Short problem:
How many lines of the material below contain the word "pixels"? Reply with the number alone.

Data provided:
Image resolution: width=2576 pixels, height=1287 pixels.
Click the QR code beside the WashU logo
==
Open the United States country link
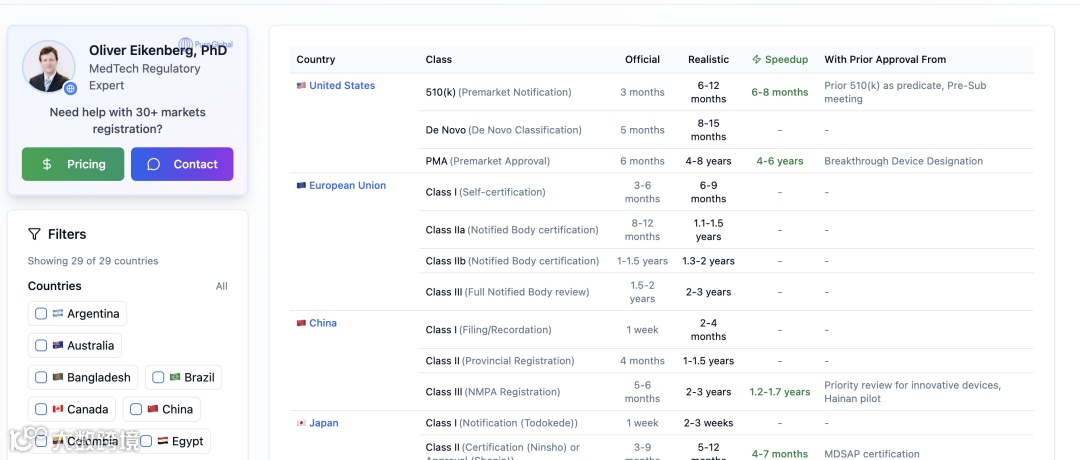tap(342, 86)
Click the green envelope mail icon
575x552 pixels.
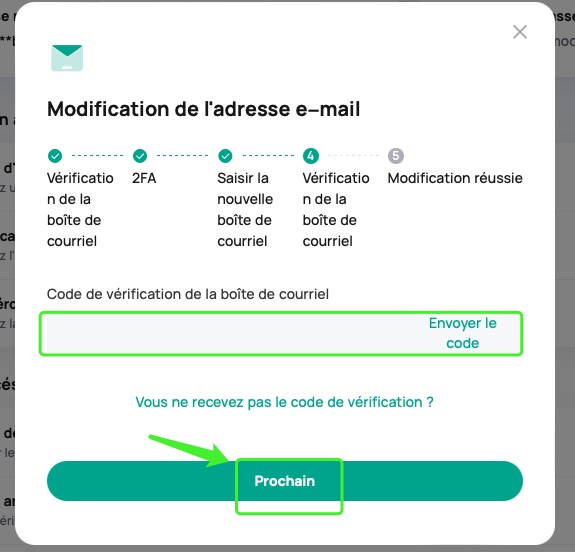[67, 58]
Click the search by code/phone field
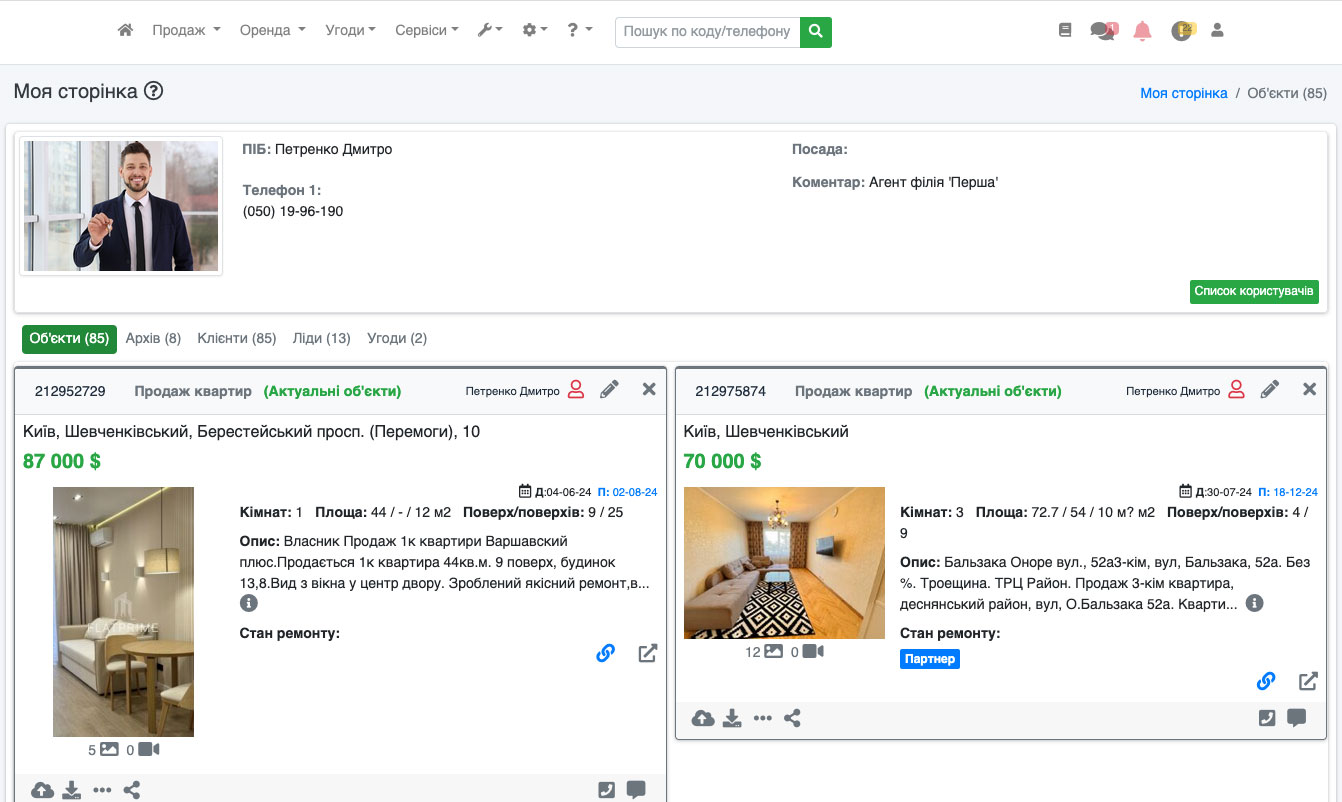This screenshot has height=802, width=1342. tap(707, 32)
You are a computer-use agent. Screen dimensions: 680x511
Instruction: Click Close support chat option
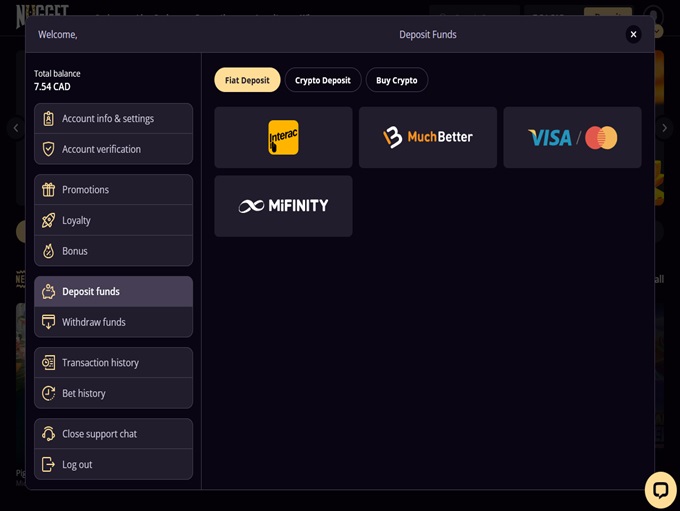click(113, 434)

Task output:
2